All the changes we’ve seen, all the innovations- the change that would be the sweetest would be a change in behavior and attitude. it is hard to have a session with a crowd and not have an experience of greedy behavior or hassles around you.If surfing doesn’t make you a better person then maybe you aren’t doing it right. I see kids coming up here in santa cruz learning the worst of their elder’s ways. Eastside,westside,shortboard,longboard, boogieboard-We all love the same thing. Are surfers so blind that they think it is cool to be an asshole? I think it is more important to be a good person than a good surfer and if you are both-better still. After someone good dies in our community(Jay,Beth, Rita,Pat…)surfers talk the aloha way but seem to forget it after a few weeks.
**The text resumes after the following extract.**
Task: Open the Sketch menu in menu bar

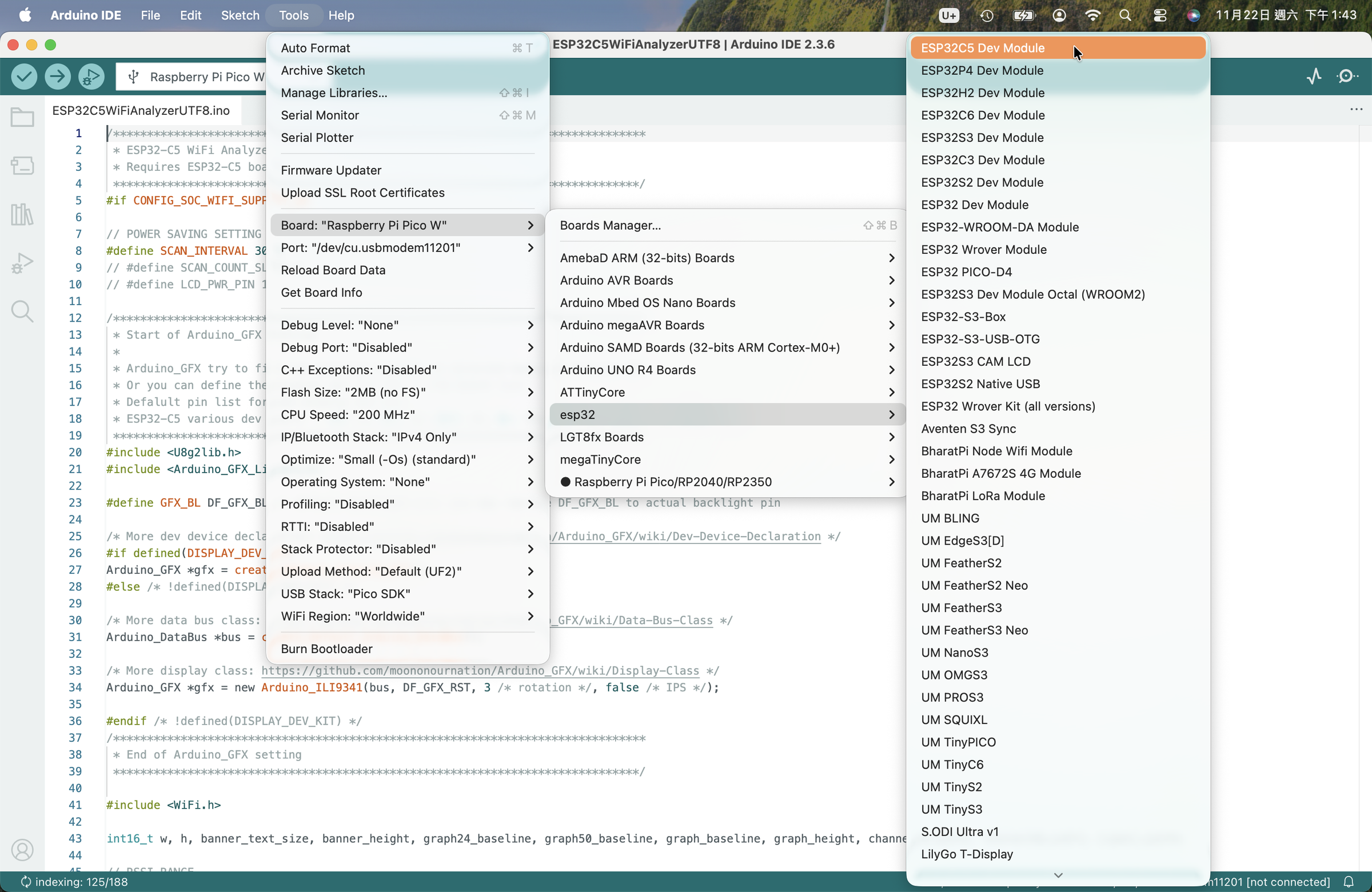Action: pos(240,15)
I get along with most everyone and feel funny about chanting down my “friends” but can’t we all get along.Your wave.

when someone comes up with a good dual direction type board its gonna change a lot i think, at least in performance type surfing. i always flash back on 5th and 6th grade at marina skatepark and the level of skating and imagine if someone showed up who skated like a modern day tony hawk. i guess you have to define what progression means. its not noseriding i know that, except maybe if you’re doing it in the barrel at mavs or something. maybe a noseride floater… anyway…skating had to die a death somewhat to come back in a new way. no parks and ramps meant kids had to take to the streets and developed a new way of riding, and then, new equipment. can’t see surfing dieing out soon, but its definitely gonna require a visionary athlete to demand the equipment to realize his needs.
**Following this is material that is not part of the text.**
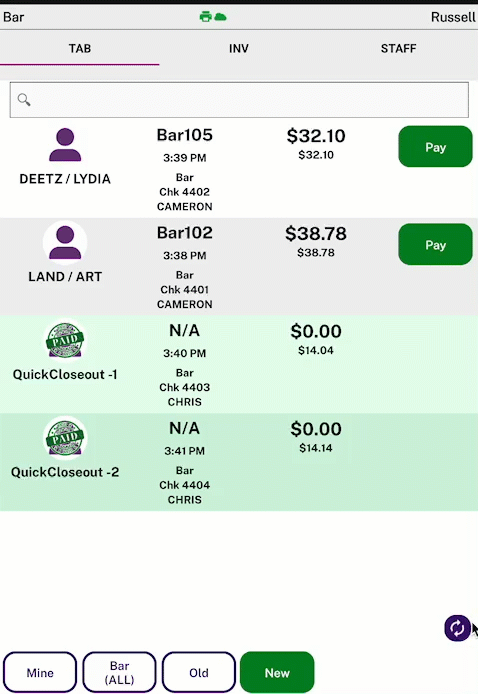Open QuickCloseout -1 PAID stamp icon
478x694 pixels.
[x=65, y=340]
Does anyone have any experience with the Swizzle boards that Tom Morey is now marketing? Looking at the ad in Longboarder magazine it sounds like there has been a continuation of Mr.Morey’s progressive thinking and use of new materials. I think that his history of this type of thinking and experimenting makes him a true guru in the history of surfing. Jon

If you ask me, progression in surfing is just like progression in anything else. Its in the form of a plateau. There will be flat periods where nothing really goes on. Then, all of a sudden its going to smack us in the face. I was just putting myself in the place of the very first man to stand up and ride a wave. Maybe he was sitting in his dugout canoe, coming home from a long day of fishing, and as the wave picked him up, maybe he just stood up to stretch his legs, and then it hit him “Man… This is fun”. The way I see it, we are blind to the changes that can occur… Until they do… One day, someone, maybe one of you, is going to be hit by a new realization, and it is going to yet again change the way things are.